To configure a real-time index, you do the following in /etc/sphinx.conf. The following example is for the haystack example Notes application.
# realtime index example
#
# you can run INSERT, REPLACE, and DELETE on this index on the fly
# using MySQL protocol (see 'listen' directive below)
index notes
{
# 'rt' index type must be specified to use RT index
type = rt
# index files path and file name, without extension
# mandatory, path must be writable, extensions will be auto-appended
path = /var/data/indexes/notes
# RAM chunk size limit
# RT index will keep at most this much data in RAM, then flush to disk
# optional, default is 32M
#
# rt_mem_limit = 512M
# full-text field declaration
# multi-value, mandatory
rt_field = title
rt_field = text
# unsigned integer attribute declaration
# multi-value (an arbitrary number of attributes is allowed), optional
# declares an unsigned 32-bit attribute
#rt_attr_uint = gid
# RT indexes currently support the following attribute types:
# uint, bigint, float, timestamp, string
#
rt_attr_bigint = user_id
# rt_attr_float = gpa
rt_attr_timestamp = pub_date
# rt_attr_string = author
}
Sphinx is different than other haystack backends as it allows multiple "full text" columns. You can do full text searches against any (or all) of these columns. You can do additional filtering on other "attributes" which are non-indexed columns.

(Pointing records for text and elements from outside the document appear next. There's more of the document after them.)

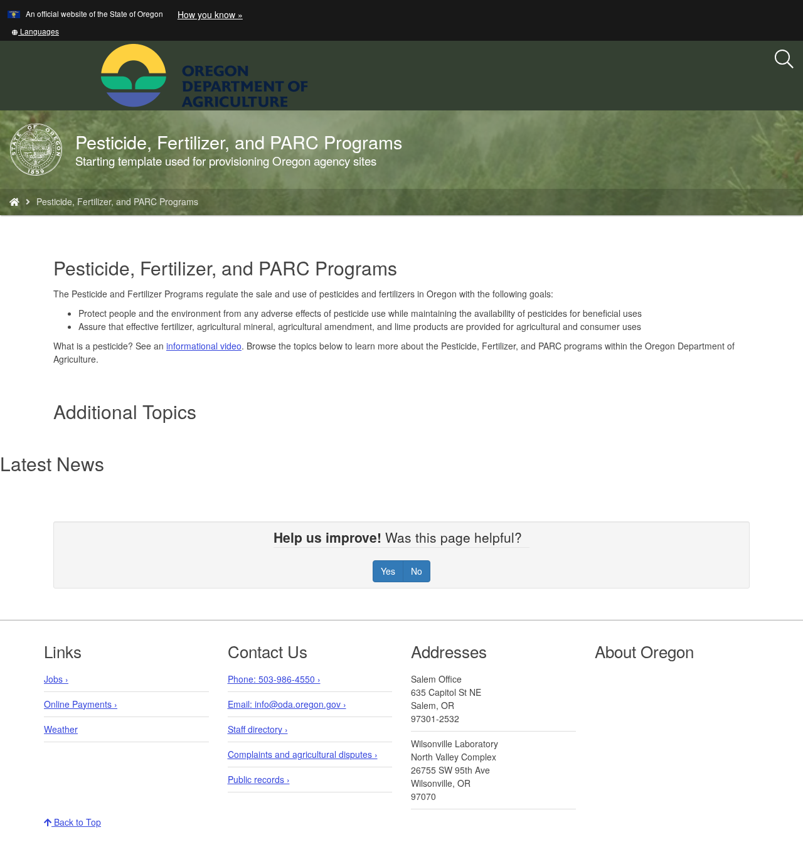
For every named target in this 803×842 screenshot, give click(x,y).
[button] (35, 31)
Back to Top (76, 822)
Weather (61, 729)
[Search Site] (316, 74)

Additionally, Sphinx requires that you provide a unique ID for each document. One is NOT generated for you by Sphinx, and it is required to be unique. This ID must also be reproducable, since if you later update a document, you will need to reference it using the same ID that it was created with.
Sphinx-haystack handles this by using a Document model. By default, each indexed document will result in the creation of a Document instance. This instance will lend it's pk as the unique document ID Sphinx requires. In addition, this model is used as the search() method's result_class instead of the default haystack.model.SearchResult class. It emulates it's behavior.
The Document class uses a GenericForeignKey to reference the indexed object. This adds overhead but is the only way to guarantee a unique document ID when indexing multiple models into the same Sphinx index.